Problem to solve: Transcribe the data below verbatim from the line with "Précédent (367, 1064)" to the line with "Recetas de cocina (63, 1712)". Include both of those lines.

[Data to examine Boundary: Start]

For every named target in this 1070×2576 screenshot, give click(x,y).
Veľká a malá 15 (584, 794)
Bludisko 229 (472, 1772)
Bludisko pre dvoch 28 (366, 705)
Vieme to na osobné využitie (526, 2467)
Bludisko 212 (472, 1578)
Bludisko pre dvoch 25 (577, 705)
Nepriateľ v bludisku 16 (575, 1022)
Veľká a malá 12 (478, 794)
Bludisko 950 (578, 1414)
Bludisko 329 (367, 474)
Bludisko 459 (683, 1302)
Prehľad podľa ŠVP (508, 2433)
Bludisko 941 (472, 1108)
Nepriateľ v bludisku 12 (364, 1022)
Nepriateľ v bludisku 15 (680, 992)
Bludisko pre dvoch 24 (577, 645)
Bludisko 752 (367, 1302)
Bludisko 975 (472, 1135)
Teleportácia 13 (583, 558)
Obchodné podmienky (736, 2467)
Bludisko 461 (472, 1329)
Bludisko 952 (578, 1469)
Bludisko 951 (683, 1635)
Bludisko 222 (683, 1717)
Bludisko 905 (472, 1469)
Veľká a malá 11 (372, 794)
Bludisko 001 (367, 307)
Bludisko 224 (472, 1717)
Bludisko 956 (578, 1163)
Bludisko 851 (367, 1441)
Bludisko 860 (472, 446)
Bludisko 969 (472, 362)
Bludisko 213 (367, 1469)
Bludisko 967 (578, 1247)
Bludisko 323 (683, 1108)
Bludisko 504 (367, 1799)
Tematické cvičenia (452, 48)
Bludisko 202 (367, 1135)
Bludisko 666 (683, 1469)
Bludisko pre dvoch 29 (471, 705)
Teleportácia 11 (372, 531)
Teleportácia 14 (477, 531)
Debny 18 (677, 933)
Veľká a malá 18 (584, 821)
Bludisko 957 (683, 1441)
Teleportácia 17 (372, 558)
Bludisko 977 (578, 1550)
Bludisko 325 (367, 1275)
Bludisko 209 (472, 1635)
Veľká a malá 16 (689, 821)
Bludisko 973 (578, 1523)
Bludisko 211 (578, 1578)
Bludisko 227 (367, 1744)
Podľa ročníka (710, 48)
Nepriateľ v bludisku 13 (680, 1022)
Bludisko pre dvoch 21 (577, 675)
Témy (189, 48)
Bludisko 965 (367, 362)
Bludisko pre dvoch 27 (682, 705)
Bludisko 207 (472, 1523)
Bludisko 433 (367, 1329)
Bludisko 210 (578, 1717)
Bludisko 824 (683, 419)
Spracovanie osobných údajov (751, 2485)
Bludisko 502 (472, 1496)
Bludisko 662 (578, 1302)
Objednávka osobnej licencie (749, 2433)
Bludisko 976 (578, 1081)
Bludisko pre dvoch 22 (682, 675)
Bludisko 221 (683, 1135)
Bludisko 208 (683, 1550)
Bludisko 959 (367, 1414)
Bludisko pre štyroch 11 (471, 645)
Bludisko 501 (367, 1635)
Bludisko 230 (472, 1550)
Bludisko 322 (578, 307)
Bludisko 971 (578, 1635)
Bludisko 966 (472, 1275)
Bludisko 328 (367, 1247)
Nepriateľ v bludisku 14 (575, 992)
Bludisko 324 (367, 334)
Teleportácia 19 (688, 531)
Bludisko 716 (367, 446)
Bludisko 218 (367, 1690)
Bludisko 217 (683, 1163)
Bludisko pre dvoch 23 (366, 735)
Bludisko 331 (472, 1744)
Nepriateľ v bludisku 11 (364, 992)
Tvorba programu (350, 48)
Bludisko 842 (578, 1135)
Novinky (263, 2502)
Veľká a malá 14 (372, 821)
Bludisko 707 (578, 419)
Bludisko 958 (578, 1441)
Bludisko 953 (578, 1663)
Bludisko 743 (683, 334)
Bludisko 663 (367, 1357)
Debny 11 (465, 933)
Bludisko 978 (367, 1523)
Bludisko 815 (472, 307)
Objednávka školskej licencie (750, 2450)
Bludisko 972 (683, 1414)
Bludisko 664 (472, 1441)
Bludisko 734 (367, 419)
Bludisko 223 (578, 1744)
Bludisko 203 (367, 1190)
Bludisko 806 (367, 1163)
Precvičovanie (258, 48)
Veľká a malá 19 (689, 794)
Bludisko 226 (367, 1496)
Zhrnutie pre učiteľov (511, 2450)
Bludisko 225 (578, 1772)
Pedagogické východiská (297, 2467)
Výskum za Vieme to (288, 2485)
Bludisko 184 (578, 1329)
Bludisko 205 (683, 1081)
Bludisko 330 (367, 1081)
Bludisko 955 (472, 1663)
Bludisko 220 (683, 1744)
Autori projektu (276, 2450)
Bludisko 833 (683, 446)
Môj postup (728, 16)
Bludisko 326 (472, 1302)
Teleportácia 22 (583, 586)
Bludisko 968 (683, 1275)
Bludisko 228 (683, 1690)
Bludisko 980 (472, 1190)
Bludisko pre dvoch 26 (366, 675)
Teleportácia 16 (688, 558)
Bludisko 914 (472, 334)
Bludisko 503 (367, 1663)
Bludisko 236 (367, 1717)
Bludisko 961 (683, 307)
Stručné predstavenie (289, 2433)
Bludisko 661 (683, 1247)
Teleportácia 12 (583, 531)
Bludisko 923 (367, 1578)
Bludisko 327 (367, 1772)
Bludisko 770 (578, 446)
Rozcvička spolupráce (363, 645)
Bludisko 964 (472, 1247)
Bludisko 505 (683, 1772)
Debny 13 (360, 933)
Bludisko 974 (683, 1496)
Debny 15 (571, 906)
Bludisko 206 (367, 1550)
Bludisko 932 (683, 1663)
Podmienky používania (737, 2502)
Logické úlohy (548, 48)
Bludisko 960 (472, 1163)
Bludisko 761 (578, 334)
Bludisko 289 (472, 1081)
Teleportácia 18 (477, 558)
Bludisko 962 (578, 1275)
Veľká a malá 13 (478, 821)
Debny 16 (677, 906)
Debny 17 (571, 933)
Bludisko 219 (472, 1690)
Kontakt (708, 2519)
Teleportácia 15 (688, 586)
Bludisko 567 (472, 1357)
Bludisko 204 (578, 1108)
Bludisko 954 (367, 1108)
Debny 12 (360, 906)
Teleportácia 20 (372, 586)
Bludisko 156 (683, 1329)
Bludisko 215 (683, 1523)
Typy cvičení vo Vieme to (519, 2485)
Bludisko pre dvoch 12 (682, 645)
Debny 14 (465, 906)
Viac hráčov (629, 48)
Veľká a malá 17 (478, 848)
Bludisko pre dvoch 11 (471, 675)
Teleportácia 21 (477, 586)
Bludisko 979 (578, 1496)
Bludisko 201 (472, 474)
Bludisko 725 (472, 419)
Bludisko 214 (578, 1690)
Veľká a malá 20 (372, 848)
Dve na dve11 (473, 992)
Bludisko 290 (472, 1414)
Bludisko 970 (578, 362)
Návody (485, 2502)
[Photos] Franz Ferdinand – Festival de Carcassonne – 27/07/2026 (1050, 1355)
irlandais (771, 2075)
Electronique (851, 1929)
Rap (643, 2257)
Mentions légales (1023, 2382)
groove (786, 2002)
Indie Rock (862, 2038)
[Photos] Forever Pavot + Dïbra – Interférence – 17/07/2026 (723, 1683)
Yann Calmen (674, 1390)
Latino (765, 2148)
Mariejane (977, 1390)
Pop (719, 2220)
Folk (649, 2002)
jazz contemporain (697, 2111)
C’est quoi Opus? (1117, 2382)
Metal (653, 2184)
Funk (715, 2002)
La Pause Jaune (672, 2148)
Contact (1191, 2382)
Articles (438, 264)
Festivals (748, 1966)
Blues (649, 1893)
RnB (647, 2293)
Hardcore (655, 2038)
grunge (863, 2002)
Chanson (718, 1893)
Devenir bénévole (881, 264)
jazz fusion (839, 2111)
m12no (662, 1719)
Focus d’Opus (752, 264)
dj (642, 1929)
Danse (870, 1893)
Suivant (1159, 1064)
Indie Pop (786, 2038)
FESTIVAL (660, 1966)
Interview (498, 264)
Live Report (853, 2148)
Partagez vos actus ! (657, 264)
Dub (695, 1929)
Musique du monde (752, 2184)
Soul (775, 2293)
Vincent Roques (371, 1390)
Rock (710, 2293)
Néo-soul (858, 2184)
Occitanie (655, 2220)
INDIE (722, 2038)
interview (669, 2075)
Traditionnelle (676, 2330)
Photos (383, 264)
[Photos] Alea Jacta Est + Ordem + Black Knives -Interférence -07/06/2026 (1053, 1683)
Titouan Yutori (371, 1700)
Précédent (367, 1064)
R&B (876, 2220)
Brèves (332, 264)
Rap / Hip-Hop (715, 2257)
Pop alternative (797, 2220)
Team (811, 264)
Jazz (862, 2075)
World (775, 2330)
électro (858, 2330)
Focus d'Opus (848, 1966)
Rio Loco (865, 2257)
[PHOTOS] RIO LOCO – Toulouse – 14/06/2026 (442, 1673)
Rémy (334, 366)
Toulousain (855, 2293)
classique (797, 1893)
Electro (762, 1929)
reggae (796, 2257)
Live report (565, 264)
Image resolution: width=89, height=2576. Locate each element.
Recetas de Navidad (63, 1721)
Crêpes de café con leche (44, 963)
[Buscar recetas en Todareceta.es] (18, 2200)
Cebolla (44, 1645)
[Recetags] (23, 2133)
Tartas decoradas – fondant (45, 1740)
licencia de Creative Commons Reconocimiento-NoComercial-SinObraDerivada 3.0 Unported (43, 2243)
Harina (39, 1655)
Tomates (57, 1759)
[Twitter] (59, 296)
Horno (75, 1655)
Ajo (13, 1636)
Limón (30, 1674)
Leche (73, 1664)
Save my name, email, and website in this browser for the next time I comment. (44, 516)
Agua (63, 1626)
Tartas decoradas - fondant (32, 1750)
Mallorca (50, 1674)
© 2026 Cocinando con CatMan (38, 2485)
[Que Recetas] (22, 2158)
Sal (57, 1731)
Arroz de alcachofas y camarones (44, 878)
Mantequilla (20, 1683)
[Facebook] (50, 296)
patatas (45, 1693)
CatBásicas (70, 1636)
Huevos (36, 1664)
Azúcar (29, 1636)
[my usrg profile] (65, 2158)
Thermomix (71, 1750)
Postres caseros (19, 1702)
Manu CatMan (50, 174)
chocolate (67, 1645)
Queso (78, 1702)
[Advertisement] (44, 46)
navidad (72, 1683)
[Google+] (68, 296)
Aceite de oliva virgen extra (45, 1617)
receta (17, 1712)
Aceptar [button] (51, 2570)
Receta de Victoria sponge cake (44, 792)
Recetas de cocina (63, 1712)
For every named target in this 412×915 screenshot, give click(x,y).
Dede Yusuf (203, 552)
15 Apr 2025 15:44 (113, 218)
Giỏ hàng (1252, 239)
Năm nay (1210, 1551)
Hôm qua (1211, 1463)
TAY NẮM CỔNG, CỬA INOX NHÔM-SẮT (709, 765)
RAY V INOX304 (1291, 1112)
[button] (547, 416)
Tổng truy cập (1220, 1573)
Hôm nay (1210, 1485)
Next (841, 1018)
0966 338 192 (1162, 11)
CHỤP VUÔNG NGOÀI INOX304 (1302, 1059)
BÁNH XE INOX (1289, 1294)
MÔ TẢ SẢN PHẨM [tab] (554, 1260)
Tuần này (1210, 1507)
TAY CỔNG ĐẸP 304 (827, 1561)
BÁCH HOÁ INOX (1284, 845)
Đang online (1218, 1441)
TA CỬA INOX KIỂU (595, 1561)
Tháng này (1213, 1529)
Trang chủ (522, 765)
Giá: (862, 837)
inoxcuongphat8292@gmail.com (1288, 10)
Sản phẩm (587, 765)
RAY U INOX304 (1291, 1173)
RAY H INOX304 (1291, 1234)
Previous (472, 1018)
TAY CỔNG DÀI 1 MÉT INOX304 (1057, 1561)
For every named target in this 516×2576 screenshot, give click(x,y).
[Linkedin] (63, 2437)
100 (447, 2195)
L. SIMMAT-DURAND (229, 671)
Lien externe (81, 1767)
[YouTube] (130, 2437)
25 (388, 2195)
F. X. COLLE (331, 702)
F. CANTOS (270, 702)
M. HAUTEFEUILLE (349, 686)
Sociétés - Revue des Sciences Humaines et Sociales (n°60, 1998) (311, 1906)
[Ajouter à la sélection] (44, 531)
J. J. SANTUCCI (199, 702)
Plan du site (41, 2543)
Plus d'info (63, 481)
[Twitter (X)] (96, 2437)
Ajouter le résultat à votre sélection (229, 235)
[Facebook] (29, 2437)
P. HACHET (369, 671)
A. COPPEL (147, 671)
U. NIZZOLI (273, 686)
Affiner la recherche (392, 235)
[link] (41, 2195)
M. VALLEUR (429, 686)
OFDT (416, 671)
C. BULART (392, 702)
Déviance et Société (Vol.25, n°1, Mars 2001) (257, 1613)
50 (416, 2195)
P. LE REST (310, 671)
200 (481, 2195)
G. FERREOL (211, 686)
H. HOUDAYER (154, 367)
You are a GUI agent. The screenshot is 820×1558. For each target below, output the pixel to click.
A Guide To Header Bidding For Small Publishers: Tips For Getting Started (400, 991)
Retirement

[Data to examine Boundary: End]

Problem solution:
Précédent (367, 1064)
R&B (876, 2220)
Brèves (332, 264)
Rap / Hip-Hop (715, 2257)
Pop alternative (797, 2220)
Team (811, 264)
Jazz (862, 2075)
World (775, 2330)
électro (858, 2330)
Focus d'Opus (848, 1966)
Rio Loco (865, 2257)
[PHOTOS] RIO LOCO – Toulouse – 14/06/2026 (442, 1673)
Rémy (334, 366)
Toulousain (855, 2293)
classique (797, 1893)
Electro (762, 1929)
reggae (796, 2257)
Live report (565, 264)
Image resolution: width=89, height=2576. Locate each element.
Recetas de Navidad (63, 1721)
Crêpes de café con leche (44, 963)
[Buscar recetas en Todareceta.es] (18, 2200)
Cebolla (44, 1645)
[Recetags] (23, 2133)
Tartas decoradas – fondant (45, 1740)
licencia de Creative Commons Reconocimiento-NoComercial-SinObraDerivada 3.0 Unported (43, 2243)
Harina (39, 1655)
Tomates (57, 1759)
[Twitter] (59, 296)
Horno (75, 1655)
Ajo (13, 1636)
Limón (30, 1674)
Leche (73, 1664)
Save my name, email, and website in this browser for the next time I comment. (44, 516)
Agua (63, 1626)
Tartas decoradas - fondant (32, 1750)
Mallorca (50, 1674)
© 2026 Cocinando con CatMan (38, 2485)
[Que Recetas] (22, 2158)
Sal (57, 1731)
Arroz de alcachofas y camarones (44, 878)
Mantequilla (20, 1683)
[Facebook] (50, 296)
patatas (45, 1693)
CatBásicas (70, 1636)
Huevos (36, 1664)
Azúcar (29, 1636)
[my usrg profile] (65, 2158)
Thermomix (71, 1750)
Postres caseros (19, 1702)
Manu CatMan (50, 174)
chocolate (67, 1645)
Queso (78, 1702)
[Advertisement] (44, 46)
navidad (72, 1683)
[Google+] (68, 296)
Aceite de oliva virgen extra (45, 1617)
receta (17, 1712)
Aceptar [button] (51, 2570)
Receta de Victoria sponge cake (44, 792)
Recetas de cocina (63, 1712)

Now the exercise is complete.